Gradually the development begins to become less apparent and our expectations perk up. Niagara Falls, such a renowned natural wonder, is sure to be set in a location of spectacular natural beauty itself, showcasing the landscape and wildlife of southern Canada. Surely?

Not quite.

Natural Wonder + Casino

Niagara Falls is actually very heavily developed – to the point of absurdity, really.

We approach the falls from the Canadian side, which has the best view (no, really – it does – sorry USA) and instead of being gradually led through forests and mountainside to see the towering falls up gradually appearing in the distance behind sun-dappled trees, we just suddenly arrive smack bang in the middle of a miniature Las Vegas.

It feels a bit “oh yeah, there are some big waterfalls around here somewhere – but wouldn’t you rather play another hand of blackjack”.

No.

We shouldn’t be surprised, though. According to the Niagara Parks agency, there was an admission fee to see the falls back in 1832. They say;

The first enclosed stairs were built in 1818, and a spiral staircase was constructed in 1832 for visitors to enter what was then called the “Sheet of Falling Water” attraction. The admission fee was $1, and for an additional dollar, certificates were presented to those who had completed the trip behind the Falls.

Being a tourist attraction is old hat for Niagara Falls.

Photo courtesy of afatefulhaven.com.

The pristine view that we were expecting at Niagara Falls. Photo courtesy of afatefulhaven.com.

We don’t have any photographs to share of the long line of casinos and massive hotels that line the upper banks along the Falls, because who wants to see that?
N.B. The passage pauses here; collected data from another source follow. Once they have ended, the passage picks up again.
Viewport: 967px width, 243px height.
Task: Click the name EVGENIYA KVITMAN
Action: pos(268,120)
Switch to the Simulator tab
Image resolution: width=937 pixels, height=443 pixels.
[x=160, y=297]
Just prepare yourselves, is all we’re saying – if you’re expecting Niagara Falls to be remote and untouched, you’re going to be disappointed.

Now that is out of the way – we can talk about the Niagara Falls waterfalls.

One word – woah.

Photo courtesy of afatefulhaven.com.

Photo courtesy of afatefulhaven.com.

The sun is out and the wind is up a little, and everywhere around the falls there are miniature rainbows following you around.

If the world was just we’d be spotting pots of gold everywhere we looked, and little leprechauns would be carrying our things for us and calling us ‘Sir’, but the world isn’t just and this is Canada, not Ireland. No gold today.

Rainbows need water, by the way, and they’re caused by the sheer volume of water pouring over the edge of the falls and being picked up by the wind. It means that it is seriously wet around here – yes, even two hundred metres away from the falls. We would have been smart to bring an umbrella, or a waterproof jacket with us. This is definitely a sun shower – no clouds needed.

Photo by paul (dex) bica, Licensed under CC.

Photo by paul (dex) bica, Licensed under CC.

The archetypal Niagara Falls image, like the amazing photograph above, is found on the Canadian side of the border between Canada and the USA, close to the Horseshoe Falls. As we get close to the guard railings it is almost too hard to process the sheer power and volume of the water that must be rushing through the falls every second. The long curve of the Horseshoe gives an incredible perspective to the vivid green water contrasting against the pure white of the voluminous spray.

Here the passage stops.